Columnist : L. Henry

Look south of the Mason-Dixon Line for the answer

One of the key issues in this year’s election for state offices will be reform of the legislative process.  In the wake of the pay raise fiasco it has become clear that the current system has been perverted by those who have mastered the art of gaming it for their own advantage.  The sheer number of incumbents retiring and challengers lining up for seats in the General Assembly bode well for those seeking reform.

While most of the proposals making the rounds center on reforming the rules for enacting legislation, it is clear some changes must also be made in the way campaigns are funded.  Many lobbyists mix influence peddling with fundraising, creating a system that while completely legal, is unseemly.

A look south of the Mason-Dixon Line finds a practice in Maryland’s election law that, if enacted in Pennsylvania, would restore some integrity to campaign finance.  It is a simple, one sentence law that eliminates even the appearance of impropriety.  The law prohibits any state official, from the Governor to members of the General Assembly, from accepting campaign contributions during a legislative session.

Unlike Pennsylvania, where the legislature is in almost perpetual session, legislative sessions in Maryland last only 90 days each year.  That too is a good idea.  Keystone state lawmakers have developed a penchant for lengthy sessions that produce results (good or bad) only at the last minute.  That is how the ill-fated pay hike came to be passed in the middle of the night in early July.

One of the key flaws in Pennsylvania’s legislative process is that difficult, controversial, and/or significant legislation comes up for final debate (if there is any debate) and passage either during the seine die lame duck session at the end of the legislative term in November; or in mid-summer when vacation, not legislation, is on the minds of most Pennsylvanians. It has become plainly obvious constant sessions are neither productive, nor necessary.

It may not be realistic to shorten Pennsylvania’s legislative season to 90 days, but neither does it need to go on all year.  A shorter session year, coupled with a prohibition against state elected officials accepting campaign contributions during the session, would go a long way to cleaning up a system that comes dangerously close to being legalized bribery.

The national scandal involving lobbyist Jack Abramoff has put a spotlight on the corrupting confluence of lobbying and fundraising.  But Washington has nothing over on Pennsylvania.  It is common practice here for lobbyists or their associates to throw high dollar fundraisers on the very same days the legislature is in session.  While there may not be a quid pro quo of dollars for votes, the appearance of impropriety is real and palpable.

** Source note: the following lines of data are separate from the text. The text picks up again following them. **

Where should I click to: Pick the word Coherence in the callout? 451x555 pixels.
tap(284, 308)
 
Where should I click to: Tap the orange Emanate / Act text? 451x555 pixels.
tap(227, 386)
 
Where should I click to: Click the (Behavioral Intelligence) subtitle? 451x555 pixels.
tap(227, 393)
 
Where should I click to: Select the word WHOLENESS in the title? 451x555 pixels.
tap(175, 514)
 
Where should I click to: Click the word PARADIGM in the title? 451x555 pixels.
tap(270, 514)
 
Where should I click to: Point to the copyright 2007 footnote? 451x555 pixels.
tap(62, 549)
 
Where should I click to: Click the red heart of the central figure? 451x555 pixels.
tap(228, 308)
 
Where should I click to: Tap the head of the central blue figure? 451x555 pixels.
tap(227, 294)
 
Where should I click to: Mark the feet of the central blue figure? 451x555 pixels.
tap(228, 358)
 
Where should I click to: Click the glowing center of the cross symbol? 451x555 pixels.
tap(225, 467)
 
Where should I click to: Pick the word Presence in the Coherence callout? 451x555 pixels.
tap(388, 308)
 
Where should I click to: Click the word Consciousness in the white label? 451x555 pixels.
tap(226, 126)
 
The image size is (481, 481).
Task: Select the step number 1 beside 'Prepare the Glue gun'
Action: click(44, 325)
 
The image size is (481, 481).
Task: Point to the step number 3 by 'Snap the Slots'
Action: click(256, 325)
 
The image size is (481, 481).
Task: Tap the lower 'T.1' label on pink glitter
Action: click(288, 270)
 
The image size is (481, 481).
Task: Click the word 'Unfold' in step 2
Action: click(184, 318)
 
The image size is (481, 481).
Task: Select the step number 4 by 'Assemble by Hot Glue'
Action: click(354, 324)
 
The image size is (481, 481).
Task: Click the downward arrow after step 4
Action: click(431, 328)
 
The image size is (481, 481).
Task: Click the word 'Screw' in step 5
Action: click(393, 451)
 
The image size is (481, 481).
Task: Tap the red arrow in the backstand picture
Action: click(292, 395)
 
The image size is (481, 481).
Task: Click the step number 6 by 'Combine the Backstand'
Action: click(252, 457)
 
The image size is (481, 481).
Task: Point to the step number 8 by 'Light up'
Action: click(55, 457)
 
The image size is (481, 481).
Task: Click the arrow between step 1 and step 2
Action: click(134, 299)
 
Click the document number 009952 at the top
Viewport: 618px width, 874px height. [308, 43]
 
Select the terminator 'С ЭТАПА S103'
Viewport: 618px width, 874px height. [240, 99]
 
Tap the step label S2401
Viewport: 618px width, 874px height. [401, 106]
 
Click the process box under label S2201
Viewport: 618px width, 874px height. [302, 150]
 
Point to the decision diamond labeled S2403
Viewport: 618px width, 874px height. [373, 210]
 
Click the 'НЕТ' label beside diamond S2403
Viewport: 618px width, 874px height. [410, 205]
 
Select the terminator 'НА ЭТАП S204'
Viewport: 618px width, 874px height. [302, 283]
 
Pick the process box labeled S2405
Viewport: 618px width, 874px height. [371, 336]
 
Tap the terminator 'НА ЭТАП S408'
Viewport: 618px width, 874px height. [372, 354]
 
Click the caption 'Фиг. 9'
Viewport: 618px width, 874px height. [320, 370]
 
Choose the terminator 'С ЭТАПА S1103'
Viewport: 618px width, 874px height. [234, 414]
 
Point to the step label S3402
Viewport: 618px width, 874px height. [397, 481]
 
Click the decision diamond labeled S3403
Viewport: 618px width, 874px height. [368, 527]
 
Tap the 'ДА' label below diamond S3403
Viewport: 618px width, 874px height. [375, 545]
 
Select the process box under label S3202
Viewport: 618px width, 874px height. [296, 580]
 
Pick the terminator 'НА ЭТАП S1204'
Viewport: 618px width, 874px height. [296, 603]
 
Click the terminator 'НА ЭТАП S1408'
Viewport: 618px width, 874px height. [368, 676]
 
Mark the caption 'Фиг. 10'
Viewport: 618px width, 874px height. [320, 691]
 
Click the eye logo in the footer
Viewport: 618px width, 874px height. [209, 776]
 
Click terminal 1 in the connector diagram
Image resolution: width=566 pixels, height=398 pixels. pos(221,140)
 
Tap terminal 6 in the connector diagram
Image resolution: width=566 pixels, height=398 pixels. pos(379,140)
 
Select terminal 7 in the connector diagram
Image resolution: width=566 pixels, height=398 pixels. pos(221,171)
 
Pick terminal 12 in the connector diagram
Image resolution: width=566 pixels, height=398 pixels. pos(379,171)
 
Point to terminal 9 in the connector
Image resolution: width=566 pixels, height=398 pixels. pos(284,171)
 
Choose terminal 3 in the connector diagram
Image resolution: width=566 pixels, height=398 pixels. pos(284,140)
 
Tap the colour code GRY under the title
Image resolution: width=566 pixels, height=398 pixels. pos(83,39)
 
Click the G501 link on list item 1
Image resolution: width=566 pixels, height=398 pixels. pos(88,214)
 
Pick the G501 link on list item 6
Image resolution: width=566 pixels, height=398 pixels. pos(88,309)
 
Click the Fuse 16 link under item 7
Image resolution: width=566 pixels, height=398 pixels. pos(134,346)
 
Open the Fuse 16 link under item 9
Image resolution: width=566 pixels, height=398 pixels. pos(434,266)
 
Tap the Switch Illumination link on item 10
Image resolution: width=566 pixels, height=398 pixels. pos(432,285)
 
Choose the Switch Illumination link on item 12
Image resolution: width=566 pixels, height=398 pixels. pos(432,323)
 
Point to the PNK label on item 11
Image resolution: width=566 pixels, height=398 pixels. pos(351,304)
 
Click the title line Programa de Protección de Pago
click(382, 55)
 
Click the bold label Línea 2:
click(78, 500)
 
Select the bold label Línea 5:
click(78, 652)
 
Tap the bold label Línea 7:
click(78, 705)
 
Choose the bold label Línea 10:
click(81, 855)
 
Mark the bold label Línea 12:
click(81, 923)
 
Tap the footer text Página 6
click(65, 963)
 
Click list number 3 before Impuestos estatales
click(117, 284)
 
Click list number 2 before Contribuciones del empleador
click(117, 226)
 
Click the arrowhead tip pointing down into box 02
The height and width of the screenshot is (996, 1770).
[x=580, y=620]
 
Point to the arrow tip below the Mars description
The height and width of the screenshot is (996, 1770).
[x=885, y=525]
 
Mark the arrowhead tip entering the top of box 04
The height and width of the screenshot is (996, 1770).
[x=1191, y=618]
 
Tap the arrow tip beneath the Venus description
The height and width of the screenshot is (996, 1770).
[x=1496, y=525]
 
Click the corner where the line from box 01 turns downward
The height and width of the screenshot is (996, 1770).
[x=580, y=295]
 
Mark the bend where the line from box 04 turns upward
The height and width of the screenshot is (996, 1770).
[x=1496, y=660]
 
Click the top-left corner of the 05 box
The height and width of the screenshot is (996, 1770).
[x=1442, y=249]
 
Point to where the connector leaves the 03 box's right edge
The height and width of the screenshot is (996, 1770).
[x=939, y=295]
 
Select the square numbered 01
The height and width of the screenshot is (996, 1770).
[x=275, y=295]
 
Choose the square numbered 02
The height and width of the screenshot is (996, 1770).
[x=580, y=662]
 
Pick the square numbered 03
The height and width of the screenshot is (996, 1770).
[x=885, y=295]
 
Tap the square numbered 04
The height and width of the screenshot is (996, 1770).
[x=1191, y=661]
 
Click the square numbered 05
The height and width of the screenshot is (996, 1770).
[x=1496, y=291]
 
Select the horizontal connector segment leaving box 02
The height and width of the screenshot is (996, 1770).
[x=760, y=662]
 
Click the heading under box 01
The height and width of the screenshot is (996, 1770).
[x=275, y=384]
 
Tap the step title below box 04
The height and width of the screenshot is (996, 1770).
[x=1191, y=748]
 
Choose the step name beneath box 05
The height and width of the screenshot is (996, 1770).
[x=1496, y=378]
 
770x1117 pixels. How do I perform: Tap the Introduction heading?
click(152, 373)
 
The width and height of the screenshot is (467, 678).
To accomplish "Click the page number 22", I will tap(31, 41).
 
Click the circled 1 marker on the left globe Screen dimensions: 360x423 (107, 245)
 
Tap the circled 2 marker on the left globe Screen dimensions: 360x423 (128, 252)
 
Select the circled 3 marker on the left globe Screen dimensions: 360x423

The Maryland law is simple and to the point:  “Contributions may not be solicited, accepted, or deposited by the Governor, Lieutenant Governor, Attorney General, Comptroller, a member of the General Assembly, or a person acting on behalf of any of these individuals, during the Legislative Session, which begins on the second Wednesday in January of each year and continues for 90 days.”

That language is so clear even the block robes on the Pennsylvania Supreme Court could not misinterpret it.  Since the prohibition on accepting campaign contributions applies only while the legislature is in session, the rights of Pennsylvanians to speak freely via contributing to campaigns are not infringed in that there are plenty of days when such transactions can occur.

Were Pennsylvania to adopt a similar law, proscribing and limiting legislative sessions and banning the flow of campaign contributions during that period, it would go a long way toward restoring some badly needed integrity to both the legislative and the political process.